start Source passage

[extropy-chat] urban sprawl as defense

Samantha Atkins sjatkins at gmail.com
Fri Aug 27 07:04:49 UTC 2004


On Thu, 26 Aug 2004 10:38:04 +1000, Brett Paatsch
<bpaatsch at bigpond.net.au> wrote:
> Stephen J. Van Sickle wrote:
> >
> > > When Bush bungled the handling of the UN after getting resolution
> > > 1441 agreed to unanimously and invaded Iraq on a timetable that he
> > > alone was setting and against resolution 1441 and against the UN
> > > Charter he squandered an opportunity to strengthen civilization
> > > (a more capable President could have handled the UN situation
> > > better and made the UN a better institution in the interests of the
> > > US and of the rest of the world) instead, working to a timetable
> > > and/or an agenda of his own, he decided to just go ahead and
> > > invade.
> >
> > How would a more capable President have handled the situation?
> 
> He'd have threatened to revoke the Charter and withdraw the US
> from the UN in the media if Chirac of France did not come up
> with a general standard for determining when the UN Security Council
> should go to war. The security council has to be willing to go to war
> sometimes or their can be no peace. At a critical point Chirac
> of France was saying that France would "never, never" go to war.
>

Nonsense! Hypocrisy! One nation's head must come up with when to go to
war and if he doesn't we simply withdraw altogether?   Isn't this
ignoring the 60-odd very strong resolutions against the behavior of
Israel whom we support nearly without reservation and never call for a
war against?   There was no good evidence for war worthy breaking of
UN weapsons resolution in Iraq.  So France and other countries quite
rightly held back.  We went ahead anyway and made fools of ourselves
to say the least.
 
> Had Saddam had weapons of mass destruction Chiracs position would
> have given him confidence that the UN would not and could not invade
> because the French President would not make the necessary call and
> as a permanent security council member could veto and resolution that
> would have required force.
>

You mean like we have vetoed any action against Israel for all these
many long years?   Besides you are setting up a hypothetical that is
pure supposition.
 
> 
> If Iraq didn't have weapons of mass destruction it would not have been
> invaded but the UN would have had a standard to use for go-to-war
> don't-go-to-war decisions in the future.
>

A standard is a reasonable thing but I don't see it was Chirac who was
principally in the way of one or that we should have withdrawn if
Chirac did not come up with one.
 
> In a world where terrorists could have weapons of mass distruction
> it is not unreasonable that the sovereignty of countries be put aside
> provided that it is done in the right way. There is not currently a
> workable right way. Bush could have made it so that there was
> - but instead he chose a wrong way.
> 

In a world where the down-trodden may use terrorism I would advise
being damn careful about invading people's homeland on suspicion.    I
would also advise being careful about bullying various peoples.

end Source passage
start Given data

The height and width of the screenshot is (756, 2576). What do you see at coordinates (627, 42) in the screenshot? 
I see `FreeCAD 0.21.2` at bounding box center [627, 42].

end Given data

● **Things to do**:
1. Please return the part of the mailing-list post starting at "You mean like" and ending at "up with one.".
2. Decide whether each statement agrees with the mailing-list post, answering yes or no and quoting the deciding words: (a) The writer holds that France and other countries were right to hold back from war in Iraq. (b) The writer calls a standard for going to war an unreasonable thing. (c) The post is dated on a Friday.
The material is not needed.

● **Complete answers**:
1.
You mean like we have vetoed any action against Israel for all these
many long years?   Besides you are setting up a hypothetical that is
pure supposition.
 
> 
> If Iraq didn't have weapons of mass destruction it would not have been
> invaded but the UN would have had a standard to use for go-to-war
> don't-go-to-war decisions in the future.
>

A standard is a reasonable thing but I don't see it was Chirac who was
principally in the way of one or that we should have withdrawn if
Chirac did not come up with one.

2.
(a) Yes: "So France and other countries quite rightly held back."
(b) No: "A standard is a reasonable thing"
(c) Yes: "Fri Aug 27 07:04:49 UTC 2004"